__Job__
Rewrite every line from the line with "1447x813 pixels." to the line with "This screenshot has height=690, width=991.", both included, keeping the wording of each row. Shift each answer coordinate in those rows by adding 24 to it, and leave the pictures out.

__Records__

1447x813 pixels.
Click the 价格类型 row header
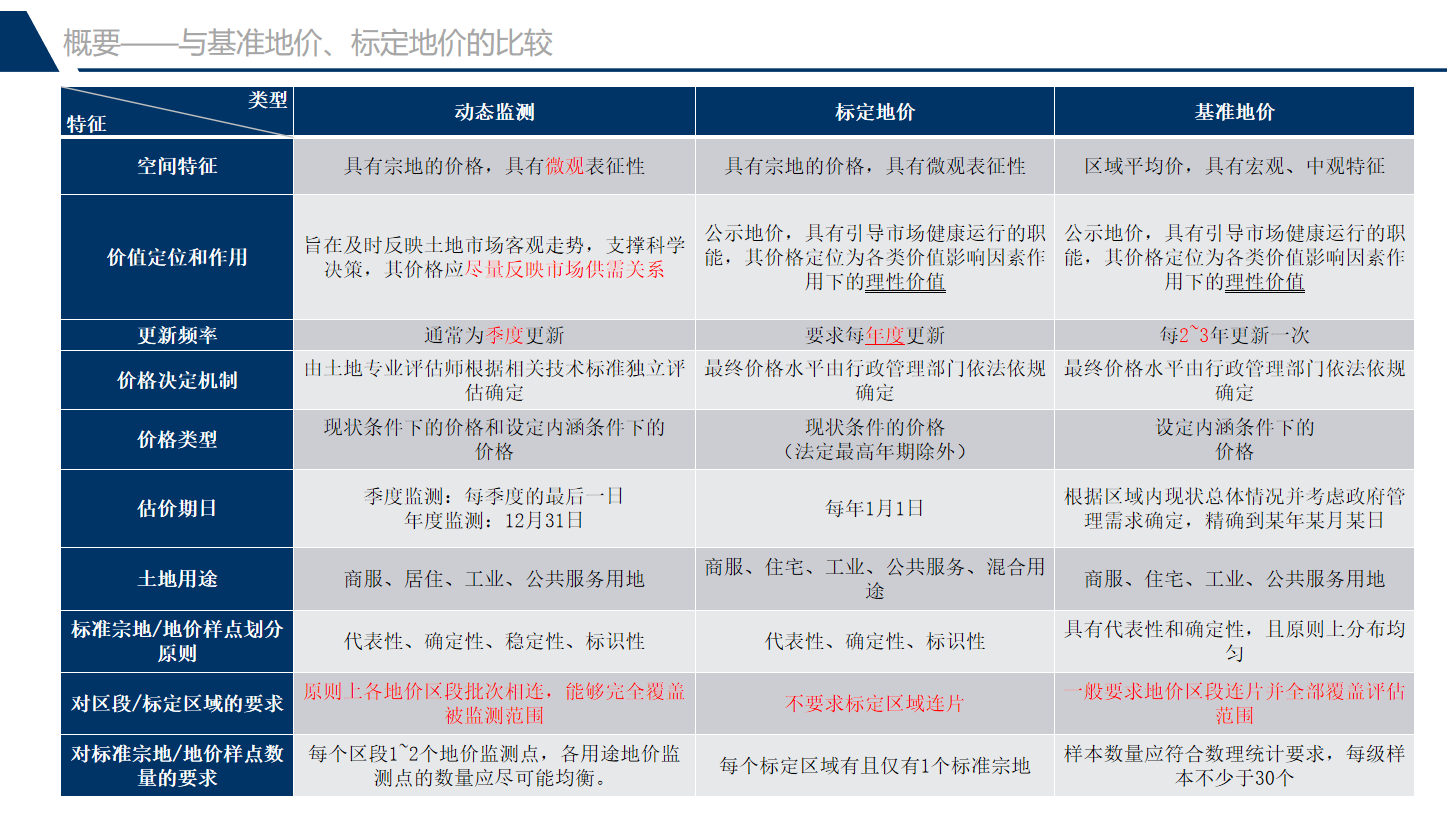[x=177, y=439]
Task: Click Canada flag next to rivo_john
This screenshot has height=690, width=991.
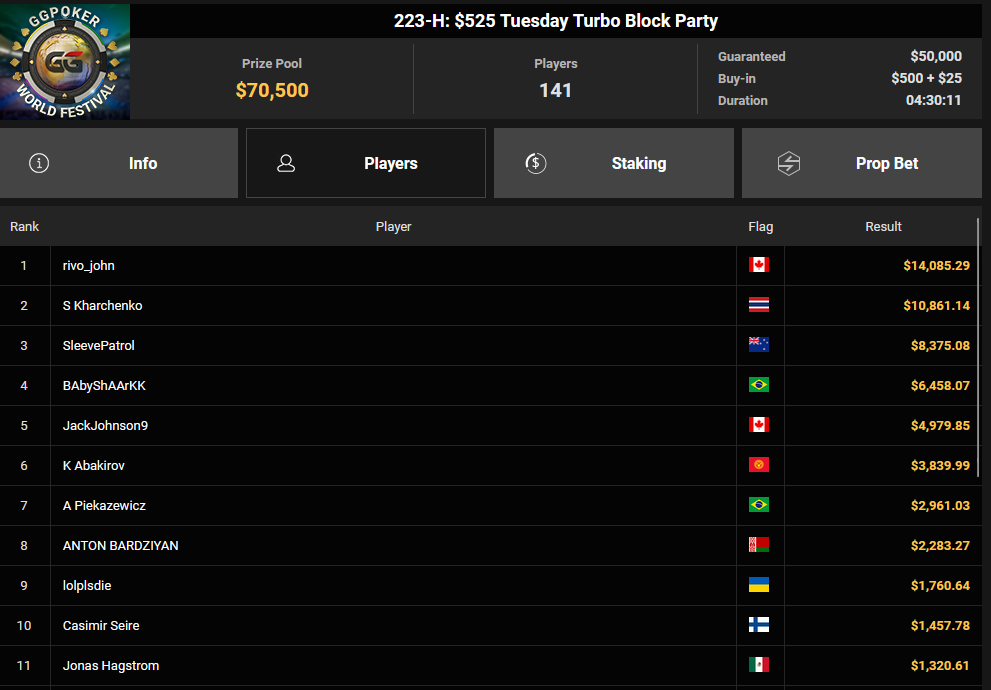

==

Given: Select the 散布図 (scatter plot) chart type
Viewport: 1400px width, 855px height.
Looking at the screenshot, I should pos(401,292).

__Exercise answer__
1447x813 pixels.
Click the 价格类型 row header
[x=201, y=463]
Task: Click Canada flag next to rivo_john
This screenshot has height=690, width=991.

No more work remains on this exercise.